**Material for this exercise:**
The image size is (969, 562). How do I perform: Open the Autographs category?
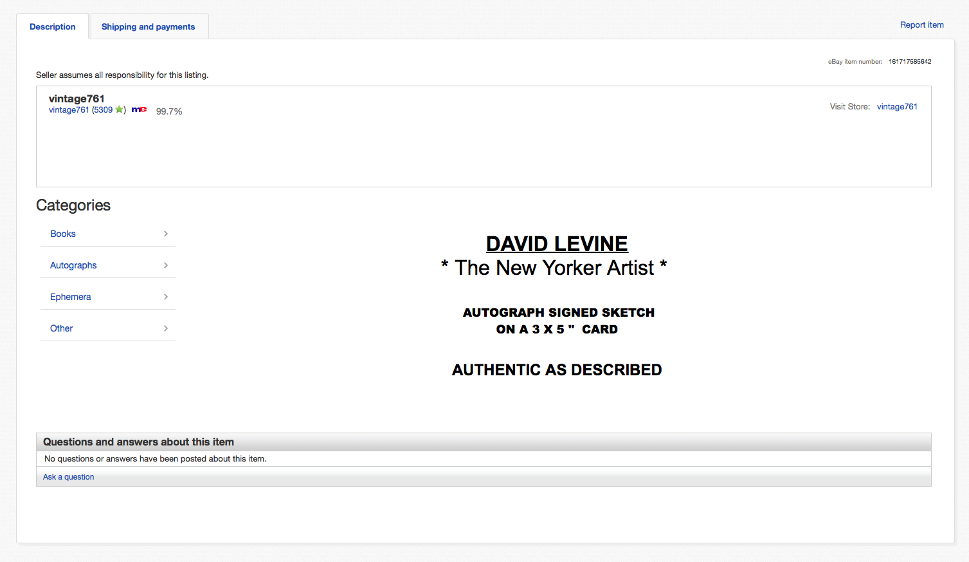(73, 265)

==

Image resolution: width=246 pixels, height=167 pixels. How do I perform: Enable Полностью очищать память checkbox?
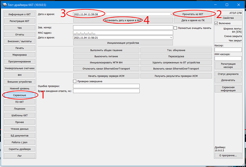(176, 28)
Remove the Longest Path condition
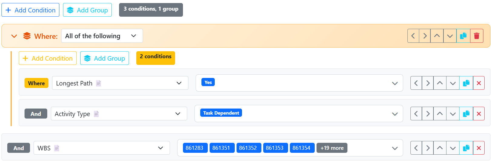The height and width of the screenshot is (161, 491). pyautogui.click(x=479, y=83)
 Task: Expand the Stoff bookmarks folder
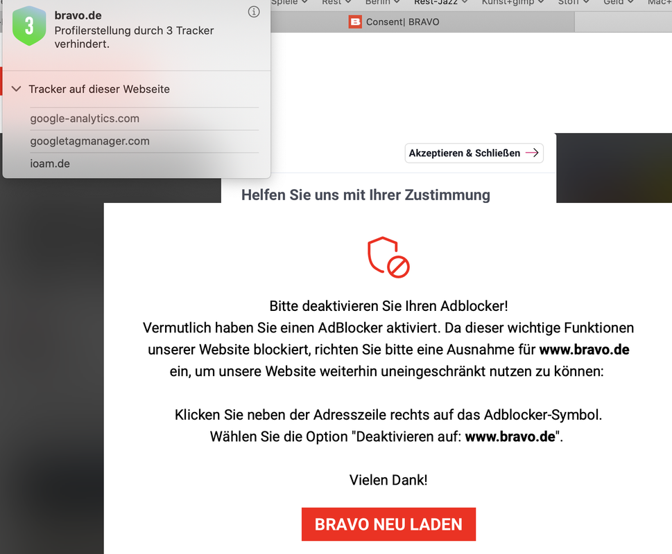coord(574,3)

**Task description:** Render the lines from the one containing "Remove the Longest Path condition" up to and including the one containing "coord(574,3)" as a JSON list of strings, one string per line, with blank lines dropped. Leave the pictures out of your answer.

**The completed task:**
[
  "Remove the Longest Path condition",
  "The height and width of the screenshot is (161, 491). pyautogui.click(x=479, y=83)",
  " Task: Expand the Stoff bookmarks folder",
  "coord(574,3)"
]